Reina: "Ho avuto paura, non respiravo più"

Pepe racconta il coronavirus: "Ne sto uscendo adesso. Il momento più difficile, i 25 minuti in cui mi mancò l’ossigeno". Poi il ricordo del Napoli: "Non mi sono mai divertito tanto come nei tre anni con Sarri. Un calcio così non lo rivedremo più. Riuscì a far andare tutti noi oltre limiti non solo tecnici"
Reina (Milan)© EPA
Ivan Zazzaroni

Ci mettiamo d’accordo per una videointervista con Skype. Pepe mi dice che preferirebbe whatsapp e spiega che «su Instagram la registrazione riesce benissimo». Non sono del tutto convinto, lo chiamo e quando, temendo di aver composto male il numero inglese, cerco la conferma - «Pepe, sei tu?» - mi risponde: «Iss’».

Ma come, in napoletano?
«Overo».

Eh, no: a questo punto non riattaccare.
Non riattacca. A Birmingham Reina si muove da settimane dietro una porta, quella di casa, stavolta è lei a proteggerlo: «Non esco da diciotto giorni».

Le uscite non sono mai state il tuo forte.
(Sorride) «Diciotto giorni oggi». 

Diciotto per nove, giusto?
«La compagnia non mi manca, siamo io, mia moglie Yolanda, cinque figli e i due suoceri. La casa è grande e la solitudine non vi ha accesso. Però isolato lo sono stato dopo aver accusato i primi sintomi del virus.
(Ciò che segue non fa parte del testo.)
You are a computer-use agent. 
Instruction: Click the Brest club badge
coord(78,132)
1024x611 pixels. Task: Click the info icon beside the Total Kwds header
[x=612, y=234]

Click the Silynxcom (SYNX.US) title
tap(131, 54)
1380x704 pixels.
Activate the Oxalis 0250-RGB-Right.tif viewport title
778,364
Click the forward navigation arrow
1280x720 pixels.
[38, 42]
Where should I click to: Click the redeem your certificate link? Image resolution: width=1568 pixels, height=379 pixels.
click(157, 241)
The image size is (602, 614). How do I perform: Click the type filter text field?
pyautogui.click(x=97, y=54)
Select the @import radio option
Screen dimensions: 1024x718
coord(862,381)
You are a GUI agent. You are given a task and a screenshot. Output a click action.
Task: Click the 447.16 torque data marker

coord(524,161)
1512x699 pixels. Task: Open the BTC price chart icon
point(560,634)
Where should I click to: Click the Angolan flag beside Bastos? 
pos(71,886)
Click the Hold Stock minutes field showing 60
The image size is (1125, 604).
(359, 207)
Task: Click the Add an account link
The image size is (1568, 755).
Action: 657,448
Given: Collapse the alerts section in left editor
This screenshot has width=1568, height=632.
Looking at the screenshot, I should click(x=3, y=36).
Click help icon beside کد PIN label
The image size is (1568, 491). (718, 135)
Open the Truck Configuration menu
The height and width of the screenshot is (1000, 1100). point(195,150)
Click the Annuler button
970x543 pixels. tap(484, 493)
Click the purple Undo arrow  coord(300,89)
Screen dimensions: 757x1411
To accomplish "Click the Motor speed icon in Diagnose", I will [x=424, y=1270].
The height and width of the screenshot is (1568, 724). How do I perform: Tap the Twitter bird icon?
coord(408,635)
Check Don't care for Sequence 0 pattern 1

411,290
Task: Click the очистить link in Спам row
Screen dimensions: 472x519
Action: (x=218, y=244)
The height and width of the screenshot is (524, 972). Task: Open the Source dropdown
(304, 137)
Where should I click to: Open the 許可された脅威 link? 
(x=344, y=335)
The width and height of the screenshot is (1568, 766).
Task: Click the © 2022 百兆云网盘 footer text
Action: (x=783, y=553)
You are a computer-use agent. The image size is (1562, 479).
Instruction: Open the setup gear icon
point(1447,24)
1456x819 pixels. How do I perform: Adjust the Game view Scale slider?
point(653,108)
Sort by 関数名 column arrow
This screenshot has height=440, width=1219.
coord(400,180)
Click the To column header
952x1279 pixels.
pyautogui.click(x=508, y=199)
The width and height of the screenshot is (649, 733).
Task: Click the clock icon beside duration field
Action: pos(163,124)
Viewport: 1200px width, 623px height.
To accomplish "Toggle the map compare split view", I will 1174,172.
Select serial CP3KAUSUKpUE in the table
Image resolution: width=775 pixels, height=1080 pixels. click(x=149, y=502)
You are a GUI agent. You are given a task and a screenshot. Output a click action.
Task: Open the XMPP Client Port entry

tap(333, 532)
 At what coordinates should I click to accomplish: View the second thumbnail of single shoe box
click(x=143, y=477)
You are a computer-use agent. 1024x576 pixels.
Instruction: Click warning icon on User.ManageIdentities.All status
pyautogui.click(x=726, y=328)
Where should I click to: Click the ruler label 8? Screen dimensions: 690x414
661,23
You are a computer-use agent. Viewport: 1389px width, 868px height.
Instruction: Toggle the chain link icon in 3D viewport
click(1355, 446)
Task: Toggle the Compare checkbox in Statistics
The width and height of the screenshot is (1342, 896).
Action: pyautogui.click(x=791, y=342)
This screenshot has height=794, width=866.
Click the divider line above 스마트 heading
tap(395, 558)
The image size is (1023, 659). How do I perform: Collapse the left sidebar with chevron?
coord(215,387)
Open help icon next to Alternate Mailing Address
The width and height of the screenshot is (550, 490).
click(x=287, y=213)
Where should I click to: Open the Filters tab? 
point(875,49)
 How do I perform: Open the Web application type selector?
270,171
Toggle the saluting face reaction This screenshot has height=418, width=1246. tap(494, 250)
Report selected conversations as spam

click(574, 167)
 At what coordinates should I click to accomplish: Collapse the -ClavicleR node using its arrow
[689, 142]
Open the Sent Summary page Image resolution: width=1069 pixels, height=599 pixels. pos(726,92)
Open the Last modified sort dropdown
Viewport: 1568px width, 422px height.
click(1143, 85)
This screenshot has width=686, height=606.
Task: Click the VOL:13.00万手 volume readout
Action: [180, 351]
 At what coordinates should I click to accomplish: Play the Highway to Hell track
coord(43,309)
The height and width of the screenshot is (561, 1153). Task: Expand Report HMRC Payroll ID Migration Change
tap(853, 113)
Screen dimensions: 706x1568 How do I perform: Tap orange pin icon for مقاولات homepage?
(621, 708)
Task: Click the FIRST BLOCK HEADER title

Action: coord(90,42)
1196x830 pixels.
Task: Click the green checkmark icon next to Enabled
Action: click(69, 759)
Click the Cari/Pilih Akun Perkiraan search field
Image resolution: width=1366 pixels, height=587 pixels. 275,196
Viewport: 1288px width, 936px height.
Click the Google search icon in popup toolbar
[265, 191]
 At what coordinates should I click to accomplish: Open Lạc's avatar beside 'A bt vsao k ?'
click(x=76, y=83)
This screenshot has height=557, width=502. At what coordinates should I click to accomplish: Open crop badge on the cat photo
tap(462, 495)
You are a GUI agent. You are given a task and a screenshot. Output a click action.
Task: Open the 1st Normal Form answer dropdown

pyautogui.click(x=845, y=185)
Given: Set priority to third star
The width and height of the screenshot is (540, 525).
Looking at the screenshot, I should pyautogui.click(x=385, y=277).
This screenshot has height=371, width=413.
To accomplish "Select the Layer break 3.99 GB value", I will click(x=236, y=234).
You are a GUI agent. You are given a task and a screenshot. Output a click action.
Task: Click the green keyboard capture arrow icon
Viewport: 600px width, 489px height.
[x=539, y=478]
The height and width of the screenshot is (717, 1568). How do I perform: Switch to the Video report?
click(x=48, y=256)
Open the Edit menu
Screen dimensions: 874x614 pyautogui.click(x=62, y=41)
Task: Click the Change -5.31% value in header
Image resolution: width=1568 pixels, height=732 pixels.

Febbre, tosse secca, un mal di testa che non mi abbandonava mai, quel senso di spossatezza… L’unico spavento quando per venticinque minuti mi è mancato l’ossigeno, come se la gola si fosse improvvisamente ristretta e l’aria non riuscisse a passare... I primi sei, otto giorni li ho trascorsi chiuso in una stanza». [...]

Il tuo legame con l’Italia è sempre solido, nessuno ha dimenticato che lasciasti il Bayern per tornare a Napoli. Fu uno spot eccezionale per la squadra e la città.
«Napoli è la mia dimensione naturale, a Monaco me ne accorsi subito, mi resi conto che volevo una vita diversa, esattamente come quella che avevo lasciato. Aggiungici che al Bayern ero dietro a Neuer, la volontà di rientrare fu immediata… Non avrei potuto fare una scelta migliore, posso assicurare che non mi sono mai divertito tanto a giocare come nei tre anni di Napoli con Sarri».

Ma è vero che la prima volta te ne andasti per qualche dissapore con De Laurentiis?
«La verità è molto più semplice: il Napoli avrebbe dovuto riscattarmi dal Liverpool, non si trovarono i numeri e quindi dovetti cercare un’altra squadra. Fu il presidente a riprendermi. Che collettivo…».

Prego?
«Lo spirito con cui ci allenavamo e giocavamo, e la qualità del gioco di quel Napoli. Non vedremo mai più una squadra muoversi in quel modo. Sarri riuscì a portarci al di sopra di limiti e potenzialità. In quegli anni avete visto il miglior Koulibaly, il miglior Mertens, un Allan strepitoso, Albiol una guida formidabile, il contributo prezioso di Callejòn e Insigne. A un certo punto della seconda stagione sembrava che giocassimo a memoria. Non c’erano primedonne, ma grande disponibilità, e umiltà, il nostro leader era il gioco che ci aveva insegnato lui».